Ukuran ini disebut dengan Balanced Scorecard. Berdasarkan pendekatan
Balanced Scorecard, kinerja keuangan yang dihasilkan oleh eksekutif harus
merupakan akibat diwujudkannya kinerja dalam pemuasan kebutuhan customers,
14
pelaksanaan proses bisnis yang produktif, cost effective, dan pembangunan
personel yang produktif dan berkomitmen.
2.2.2 Konsep Dasar Balanced Scorecard
Kaplan dan Norton, 1992 (dalam Gasperz, 2005) melaporkan hasil-hasil
proyek penelitian pada multi perusahaan dan memperkenalkan suatu metode
penelitian kinerja yang beroreintasi pada pandangan strategis ke masa depan yang
di sebut balanced scorecard. Pada dasarnya setiap profesi memiliki alat-alat
komunikasi yang jelas dengan pengguna akhir (end user). Misalnya akuntan
berkomunikasi menggunakan gambar-gambar teknik, arsitek berkomunikasi
menggunakan model-model fisik (market) dan gambar-gambar bangunan, doctor
berkomunikasi menggunakan hasil-hasil analisis laboratorium, dan lain-lain.
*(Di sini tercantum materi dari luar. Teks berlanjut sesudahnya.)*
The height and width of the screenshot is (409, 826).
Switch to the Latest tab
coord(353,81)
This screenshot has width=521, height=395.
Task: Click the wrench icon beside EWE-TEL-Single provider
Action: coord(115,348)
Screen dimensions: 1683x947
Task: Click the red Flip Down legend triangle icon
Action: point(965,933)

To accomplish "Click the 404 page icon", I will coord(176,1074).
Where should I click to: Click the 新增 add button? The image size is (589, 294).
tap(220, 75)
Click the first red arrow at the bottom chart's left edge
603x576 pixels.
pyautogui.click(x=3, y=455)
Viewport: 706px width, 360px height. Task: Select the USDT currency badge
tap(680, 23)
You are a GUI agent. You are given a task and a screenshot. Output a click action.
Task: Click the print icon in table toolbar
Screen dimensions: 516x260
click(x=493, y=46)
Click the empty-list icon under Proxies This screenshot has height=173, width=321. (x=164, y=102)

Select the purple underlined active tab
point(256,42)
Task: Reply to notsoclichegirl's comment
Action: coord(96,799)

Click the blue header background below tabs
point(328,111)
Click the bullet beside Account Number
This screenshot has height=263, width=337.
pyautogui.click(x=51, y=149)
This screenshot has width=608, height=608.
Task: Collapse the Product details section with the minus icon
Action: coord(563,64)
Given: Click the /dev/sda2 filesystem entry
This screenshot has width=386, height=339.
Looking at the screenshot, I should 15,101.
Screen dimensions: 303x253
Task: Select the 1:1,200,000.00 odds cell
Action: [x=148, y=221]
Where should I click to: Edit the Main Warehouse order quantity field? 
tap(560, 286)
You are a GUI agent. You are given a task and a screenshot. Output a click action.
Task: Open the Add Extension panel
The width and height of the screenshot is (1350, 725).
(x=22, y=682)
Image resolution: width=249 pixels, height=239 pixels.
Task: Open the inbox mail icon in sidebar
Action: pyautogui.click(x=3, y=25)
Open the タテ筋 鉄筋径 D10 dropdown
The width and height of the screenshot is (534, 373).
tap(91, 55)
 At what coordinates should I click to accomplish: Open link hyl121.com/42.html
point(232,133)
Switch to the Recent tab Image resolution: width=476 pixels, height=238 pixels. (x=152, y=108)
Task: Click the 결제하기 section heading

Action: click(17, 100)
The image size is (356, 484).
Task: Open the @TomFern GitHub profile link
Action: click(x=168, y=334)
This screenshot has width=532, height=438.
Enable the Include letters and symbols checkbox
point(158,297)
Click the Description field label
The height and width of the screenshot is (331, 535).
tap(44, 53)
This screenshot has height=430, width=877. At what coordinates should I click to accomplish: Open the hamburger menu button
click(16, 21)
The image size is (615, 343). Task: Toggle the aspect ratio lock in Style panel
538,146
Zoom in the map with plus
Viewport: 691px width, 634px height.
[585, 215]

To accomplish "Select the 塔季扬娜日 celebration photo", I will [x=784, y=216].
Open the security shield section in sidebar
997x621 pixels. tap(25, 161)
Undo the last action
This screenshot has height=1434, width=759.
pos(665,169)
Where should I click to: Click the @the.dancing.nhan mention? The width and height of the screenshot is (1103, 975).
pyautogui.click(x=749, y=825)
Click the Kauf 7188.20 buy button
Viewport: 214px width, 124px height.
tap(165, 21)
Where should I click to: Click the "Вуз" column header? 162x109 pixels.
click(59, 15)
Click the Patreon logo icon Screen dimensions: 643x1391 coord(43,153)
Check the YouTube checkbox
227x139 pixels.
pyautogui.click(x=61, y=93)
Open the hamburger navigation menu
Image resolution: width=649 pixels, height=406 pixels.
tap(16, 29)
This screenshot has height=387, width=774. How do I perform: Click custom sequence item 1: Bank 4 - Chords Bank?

Namun bagaimana orang-orang yang terlibat dalam perencanaan strategis
perusahaan, misalnya dewan direktur perusahaan, manajer-manajer, supervisor,
dan karyawan berkomunikasi. Hal ini masih menjadi masalah di negara-negara
maju maupun negara-negara berkembang seperti Indonesia.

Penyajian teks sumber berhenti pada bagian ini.